» **REQUIRED WORK**:
Below are records; quote them exactly from the first line through the line that contains "Task: Share the tweet via the share icon".

START EXTRACTED RECORDS

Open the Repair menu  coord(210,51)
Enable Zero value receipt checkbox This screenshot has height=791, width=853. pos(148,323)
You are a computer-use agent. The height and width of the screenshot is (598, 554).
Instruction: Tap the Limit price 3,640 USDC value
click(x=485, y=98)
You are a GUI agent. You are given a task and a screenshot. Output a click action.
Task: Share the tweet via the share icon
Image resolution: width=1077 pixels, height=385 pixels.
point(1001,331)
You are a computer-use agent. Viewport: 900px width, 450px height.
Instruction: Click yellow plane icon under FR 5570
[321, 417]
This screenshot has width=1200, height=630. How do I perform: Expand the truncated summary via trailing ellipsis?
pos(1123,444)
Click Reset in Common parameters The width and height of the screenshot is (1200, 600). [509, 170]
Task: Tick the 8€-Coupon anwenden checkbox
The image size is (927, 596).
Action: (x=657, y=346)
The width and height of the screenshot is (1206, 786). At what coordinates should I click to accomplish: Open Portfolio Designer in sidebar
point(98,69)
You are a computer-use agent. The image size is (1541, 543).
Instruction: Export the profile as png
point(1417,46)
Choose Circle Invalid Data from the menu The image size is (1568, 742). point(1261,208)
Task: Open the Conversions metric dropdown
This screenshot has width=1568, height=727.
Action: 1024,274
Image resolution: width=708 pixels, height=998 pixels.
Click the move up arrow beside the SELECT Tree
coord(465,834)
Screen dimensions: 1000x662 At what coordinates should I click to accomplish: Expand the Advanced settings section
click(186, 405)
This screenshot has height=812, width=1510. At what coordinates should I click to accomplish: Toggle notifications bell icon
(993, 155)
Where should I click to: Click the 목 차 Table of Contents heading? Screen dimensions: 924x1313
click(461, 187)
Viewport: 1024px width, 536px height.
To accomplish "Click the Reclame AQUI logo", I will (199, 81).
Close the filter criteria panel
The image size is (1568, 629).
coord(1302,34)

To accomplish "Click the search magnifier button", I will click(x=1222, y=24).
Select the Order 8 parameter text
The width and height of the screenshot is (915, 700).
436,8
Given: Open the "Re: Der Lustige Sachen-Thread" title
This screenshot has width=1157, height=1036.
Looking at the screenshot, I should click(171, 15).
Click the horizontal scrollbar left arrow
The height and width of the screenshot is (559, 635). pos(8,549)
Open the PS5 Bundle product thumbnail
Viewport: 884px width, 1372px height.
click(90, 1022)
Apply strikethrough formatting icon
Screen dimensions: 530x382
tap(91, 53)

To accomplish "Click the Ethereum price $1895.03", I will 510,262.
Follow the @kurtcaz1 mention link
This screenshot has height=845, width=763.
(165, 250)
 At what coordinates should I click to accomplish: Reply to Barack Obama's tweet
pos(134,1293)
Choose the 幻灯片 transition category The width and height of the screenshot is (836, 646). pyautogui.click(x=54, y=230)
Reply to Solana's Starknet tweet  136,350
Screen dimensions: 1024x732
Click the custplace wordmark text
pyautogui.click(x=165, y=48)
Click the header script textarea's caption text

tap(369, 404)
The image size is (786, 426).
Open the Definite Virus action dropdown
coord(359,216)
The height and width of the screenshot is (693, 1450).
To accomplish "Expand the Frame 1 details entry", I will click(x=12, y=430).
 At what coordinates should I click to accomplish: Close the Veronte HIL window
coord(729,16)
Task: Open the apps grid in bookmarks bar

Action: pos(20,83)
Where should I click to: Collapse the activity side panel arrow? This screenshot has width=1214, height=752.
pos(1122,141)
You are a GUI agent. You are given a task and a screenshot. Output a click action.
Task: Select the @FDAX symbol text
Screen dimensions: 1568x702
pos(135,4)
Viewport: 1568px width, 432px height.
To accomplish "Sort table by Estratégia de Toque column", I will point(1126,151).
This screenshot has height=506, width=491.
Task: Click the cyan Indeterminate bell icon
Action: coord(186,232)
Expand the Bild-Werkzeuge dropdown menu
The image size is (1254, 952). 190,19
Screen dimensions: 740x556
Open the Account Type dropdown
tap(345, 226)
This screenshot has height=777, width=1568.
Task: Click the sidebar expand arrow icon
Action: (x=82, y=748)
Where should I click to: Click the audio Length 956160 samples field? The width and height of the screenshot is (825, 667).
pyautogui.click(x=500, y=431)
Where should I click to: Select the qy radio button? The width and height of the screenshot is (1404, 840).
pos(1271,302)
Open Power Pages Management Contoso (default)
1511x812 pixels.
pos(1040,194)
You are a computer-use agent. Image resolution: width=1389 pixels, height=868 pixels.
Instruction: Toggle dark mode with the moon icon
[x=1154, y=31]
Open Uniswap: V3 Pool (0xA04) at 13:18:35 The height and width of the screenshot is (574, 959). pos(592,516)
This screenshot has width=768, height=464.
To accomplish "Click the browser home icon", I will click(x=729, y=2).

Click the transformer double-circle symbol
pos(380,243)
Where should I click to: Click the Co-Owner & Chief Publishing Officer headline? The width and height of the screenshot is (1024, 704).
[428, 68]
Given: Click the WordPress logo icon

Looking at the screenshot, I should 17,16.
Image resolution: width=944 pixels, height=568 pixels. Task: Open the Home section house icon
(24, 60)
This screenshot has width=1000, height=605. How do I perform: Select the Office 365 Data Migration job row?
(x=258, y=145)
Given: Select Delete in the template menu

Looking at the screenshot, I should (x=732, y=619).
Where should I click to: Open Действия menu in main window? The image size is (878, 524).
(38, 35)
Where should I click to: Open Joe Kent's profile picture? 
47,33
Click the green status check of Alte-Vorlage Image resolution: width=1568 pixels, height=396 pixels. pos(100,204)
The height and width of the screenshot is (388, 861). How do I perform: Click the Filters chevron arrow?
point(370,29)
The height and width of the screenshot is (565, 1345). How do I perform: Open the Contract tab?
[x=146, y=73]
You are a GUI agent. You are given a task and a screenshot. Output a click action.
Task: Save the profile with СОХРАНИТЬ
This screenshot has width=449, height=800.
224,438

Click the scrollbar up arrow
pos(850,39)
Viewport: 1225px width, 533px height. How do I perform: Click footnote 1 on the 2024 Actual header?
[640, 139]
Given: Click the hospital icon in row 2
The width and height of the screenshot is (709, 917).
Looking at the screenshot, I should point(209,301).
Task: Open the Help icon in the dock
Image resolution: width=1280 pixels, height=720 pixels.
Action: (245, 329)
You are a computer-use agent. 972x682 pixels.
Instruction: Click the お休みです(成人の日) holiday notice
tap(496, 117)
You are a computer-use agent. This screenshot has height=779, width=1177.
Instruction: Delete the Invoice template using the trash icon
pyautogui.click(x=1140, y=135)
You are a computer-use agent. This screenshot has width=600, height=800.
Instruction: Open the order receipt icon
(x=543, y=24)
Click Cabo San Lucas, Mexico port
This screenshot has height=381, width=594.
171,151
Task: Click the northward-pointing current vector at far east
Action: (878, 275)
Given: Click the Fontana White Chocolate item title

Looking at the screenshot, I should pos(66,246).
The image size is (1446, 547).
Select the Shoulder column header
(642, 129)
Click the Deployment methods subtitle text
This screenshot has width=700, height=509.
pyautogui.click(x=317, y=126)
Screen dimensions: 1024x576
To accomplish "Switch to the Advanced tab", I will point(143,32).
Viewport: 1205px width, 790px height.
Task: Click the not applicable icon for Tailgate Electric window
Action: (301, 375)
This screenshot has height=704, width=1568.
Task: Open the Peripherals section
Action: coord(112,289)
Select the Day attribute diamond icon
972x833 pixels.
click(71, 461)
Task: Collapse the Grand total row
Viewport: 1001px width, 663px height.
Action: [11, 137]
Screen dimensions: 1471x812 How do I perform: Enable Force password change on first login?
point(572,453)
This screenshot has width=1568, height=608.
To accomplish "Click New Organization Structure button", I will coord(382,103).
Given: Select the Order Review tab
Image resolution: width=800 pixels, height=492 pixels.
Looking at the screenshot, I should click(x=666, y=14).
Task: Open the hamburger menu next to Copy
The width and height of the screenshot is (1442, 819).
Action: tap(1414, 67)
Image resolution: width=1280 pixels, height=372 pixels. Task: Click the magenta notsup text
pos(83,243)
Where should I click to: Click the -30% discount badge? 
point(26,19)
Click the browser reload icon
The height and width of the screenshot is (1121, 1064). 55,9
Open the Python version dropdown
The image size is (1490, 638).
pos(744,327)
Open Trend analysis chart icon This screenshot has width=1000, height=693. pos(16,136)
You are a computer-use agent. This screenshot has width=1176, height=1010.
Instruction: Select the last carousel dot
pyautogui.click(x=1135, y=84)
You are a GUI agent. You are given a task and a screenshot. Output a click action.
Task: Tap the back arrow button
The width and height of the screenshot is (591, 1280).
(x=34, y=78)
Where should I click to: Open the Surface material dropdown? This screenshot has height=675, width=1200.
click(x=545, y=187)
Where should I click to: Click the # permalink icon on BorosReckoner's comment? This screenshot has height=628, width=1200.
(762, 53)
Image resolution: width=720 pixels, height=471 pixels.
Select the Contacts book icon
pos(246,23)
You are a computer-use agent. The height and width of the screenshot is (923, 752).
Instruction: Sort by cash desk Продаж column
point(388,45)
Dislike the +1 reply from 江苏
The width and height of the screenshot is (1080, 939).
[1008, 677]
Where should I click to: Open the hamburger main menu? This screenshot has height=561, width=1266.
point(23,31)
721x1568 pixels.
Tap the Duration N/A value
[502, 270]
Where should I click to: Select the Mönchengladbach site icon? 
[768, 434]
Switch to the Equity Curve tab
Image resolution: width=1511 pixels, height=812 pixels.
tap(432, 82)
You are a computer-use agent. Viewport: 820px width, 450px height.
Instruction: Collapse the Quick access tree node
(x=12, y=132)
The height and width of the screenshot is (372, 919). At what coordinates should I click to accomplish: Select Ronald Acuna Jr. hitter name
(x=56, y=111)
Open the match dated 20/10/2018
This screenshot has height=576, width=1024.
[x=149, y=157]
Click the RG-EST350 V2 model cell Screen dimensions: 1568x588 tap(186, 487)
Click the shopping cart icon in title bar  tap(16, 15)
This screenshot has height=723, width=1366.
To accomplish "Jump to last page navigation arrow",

END EXTRACTED RECORDS

» **SOLUTION TO THIS TASK**:
Open the Repair menu  coord(210,51)
Enable Zero value receipt checkbox This screenshot has height=791, width=853. pos(148,323)
You are a computer-use agent. The height and width of the screenshot is (598, 554).
Instruction: Tap the Limit price 3,640 USDC value
click(x=485, y=98)
You are a GUI agent. You are given a task and a screenshot. Output a click action.
Task: Share the tweet via the share icon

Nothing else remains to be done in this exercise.